A second, and often less well-understood, issue about selecting backup power systems concerns voltage stability. Any power swell (increase) or sag (decrease) that exceeds +20 percent or -30 percent of the nominal voltage for more than 20ms (1.2 cycles) is likely to cause some digital equipment to fail outright, or generate errors.
If sags or swells are reflected through a device's power supply, they can play havoc with performance. For example, equipment designed to initialize upon startup may re-initialize after a severe sag. It confuses the sag with the turn off and turn on of power. Other equipment may simply shut down and stay that way if the voltage drops below a certain value for more than a few milliseconds.
Particularly disruptive situations may occur if a sag causes some devices in an integrated system to shut down and then restart after recovery, but the balance of the equipment does not. Consider that IP routers and modems require a specific boot-up sequence to reliably initialize themselves. If devices come back online in errant order, a 3ms power blip could turn into an engineering nightmare.
The opposite of a voltage sag is a voltage swell.
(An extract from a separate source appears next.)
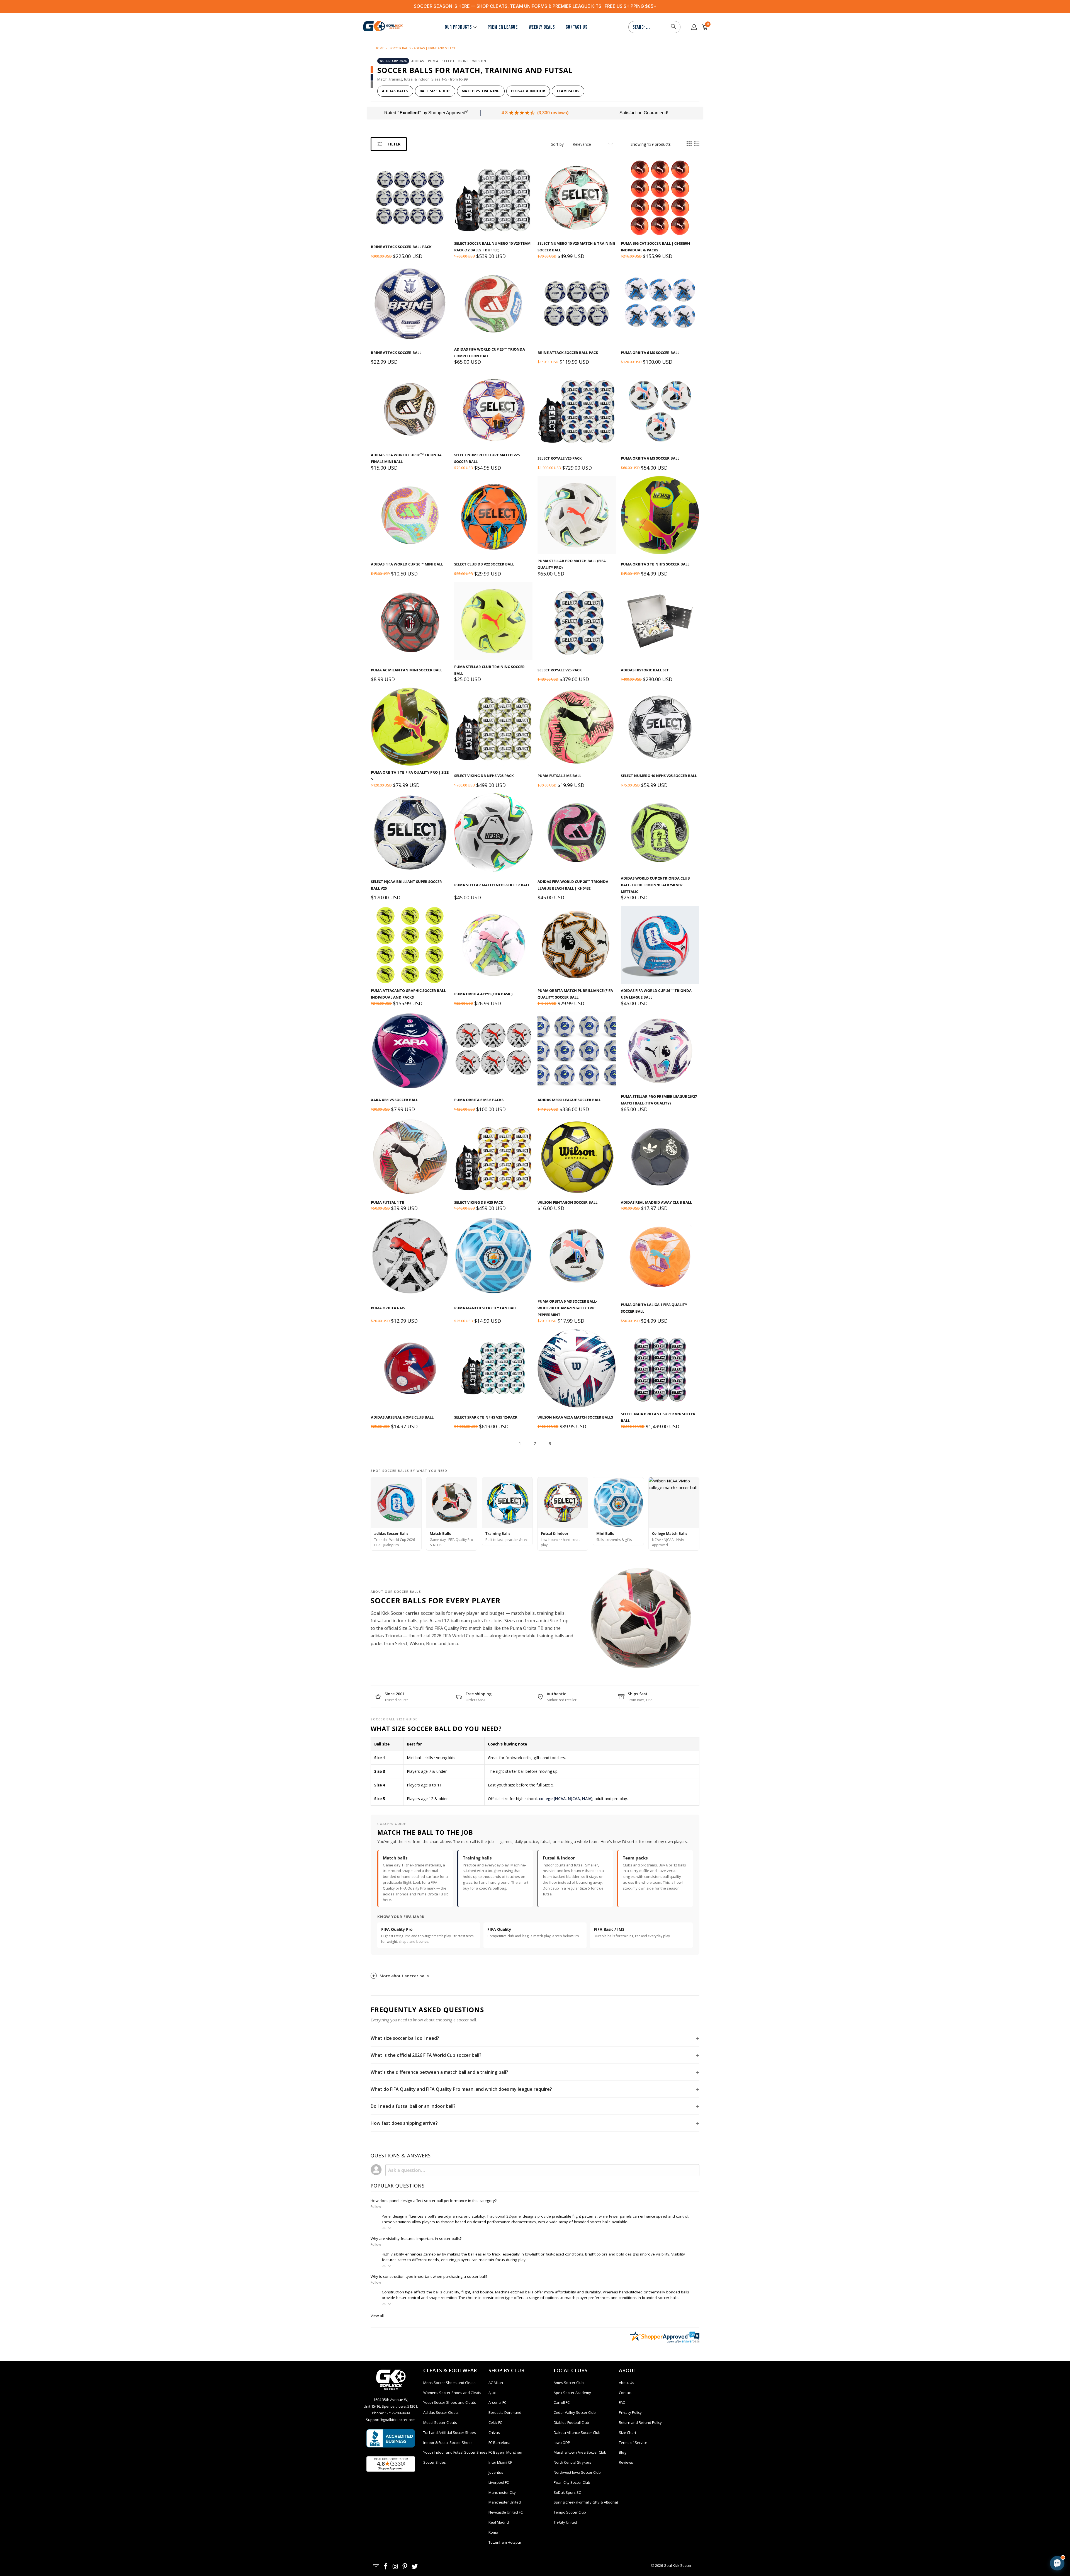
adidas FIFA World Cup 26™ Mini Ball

Most consumer power runs a nominal 120VAC. If the AC mains swell by 10 percent, that means 132VA is being fed to every device. While most laptop power supplies can handle anything from 120VAC to 240VAC without problems, the same cannot be said about rack-mounted broadcast gear.
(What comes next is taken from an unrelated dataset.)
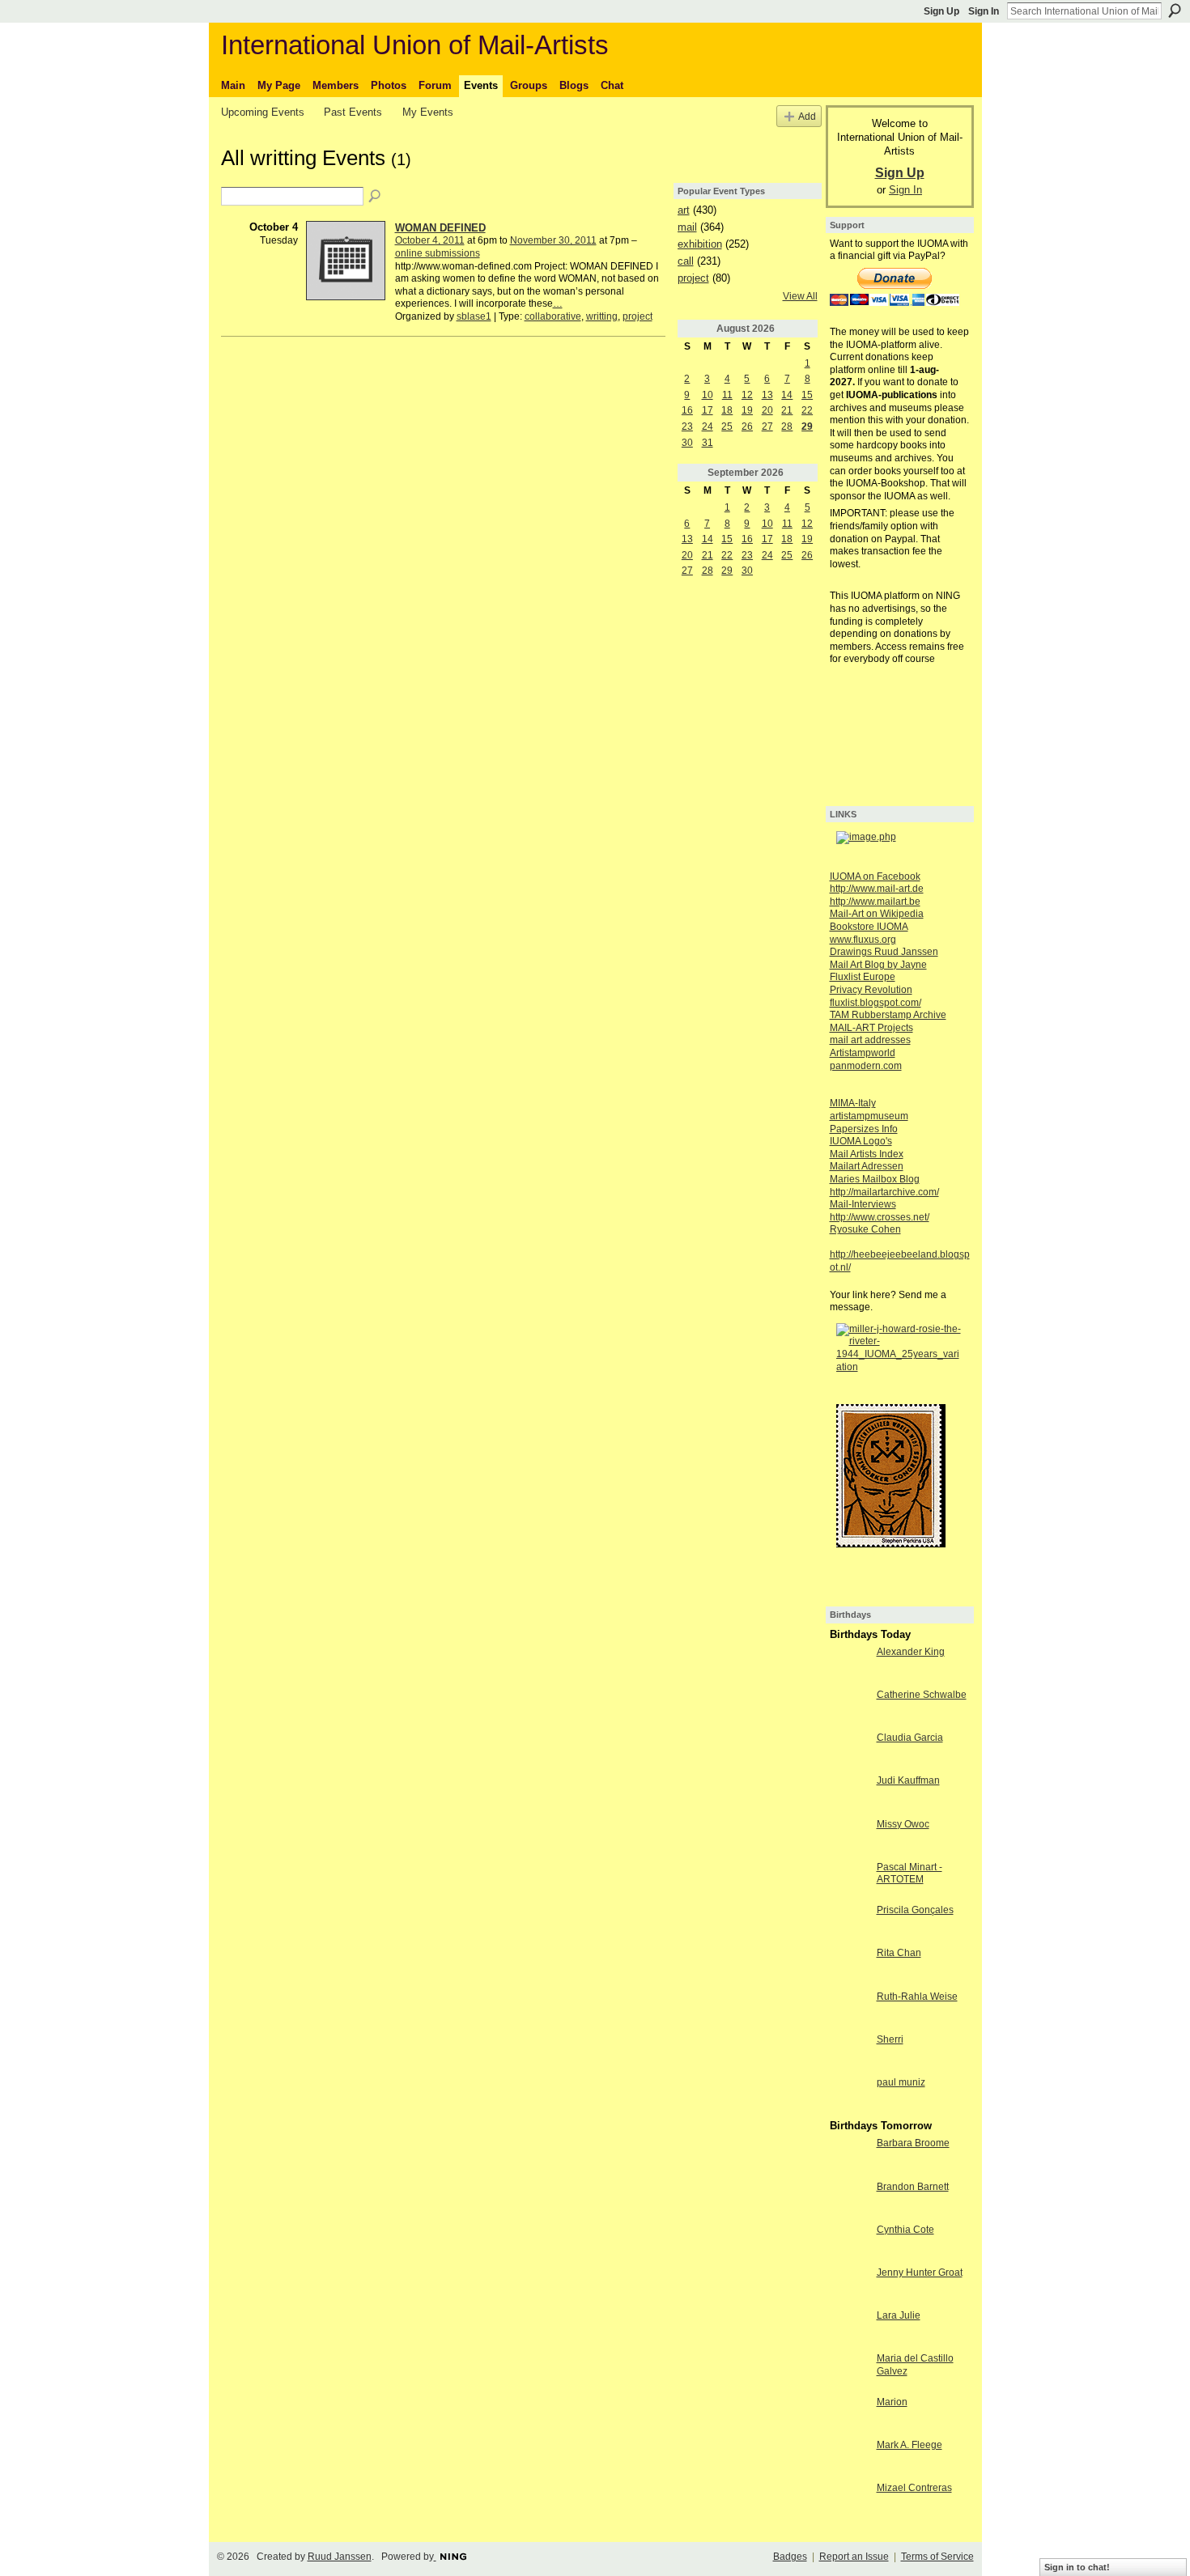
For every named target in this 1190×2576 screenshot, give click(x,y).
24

Over voltage can shorten the life of equipment, cause device failures and cause overheating. If equipment power supplies run hotter than normal, capacitors may dry out faster. Also, the extra heat generated places an additional load on a facility's HVAC and may stress nearby, rack-mounted equipment. The bottom line is that UPS that provides proper voltage regulation is a plus.
The last aspect of UPS operation we'll discuss is that of batteries. Each UPS technology affects the life of its batteries differently. One point should be obvious: The more a battery is used or the hotter it gets, the shorter its lifespan. See Figure 4.
In a fluctuating voltage scenario, a single-conversion (line interactive) UPS will switch to battery power often, sometimes for less than a second. Even such brief operations deplete the battery power and shorten their service life. More critically, depleted batteries have less energy available for the true power outages.
Online double-conversion UPS technology, when faced with a fluctuating voltage scenario, can supply the desired voltage without reverting to battery power. That means that the batteries stay fully charged and are ready for use during an emergency. Because the batteries stay charged, they provide full power during power outages. They also tend to last for the stated service life, driving down operating costs while still providing a stable voltage output.
Finally, and not to be understated, batteries are classified as hazardous waste. Federal law requires that all used lead-acid [Pb] batteries be managed as Universal Waste under the CFR, Title 40 - Protection of Environment, Part 273 - Standards for Universal Waste Management. For this reason alone, facilities with a large number of Pb valve regulated or wet cell/flooded batteries often hire approved firms to handle all battery installation/maintenance and replacement. The potential for spills, improper disposal and resulting liability are just too great. Anyone recall the days of PCB disposal?
Fortunately, today's UPS technology is mature, reliable and cost-effective. If your facility needs this type of short-term bridging backup, you have many options from which to choose.
Paul Heiligenberg is the national sales manager for Staco Energy Products.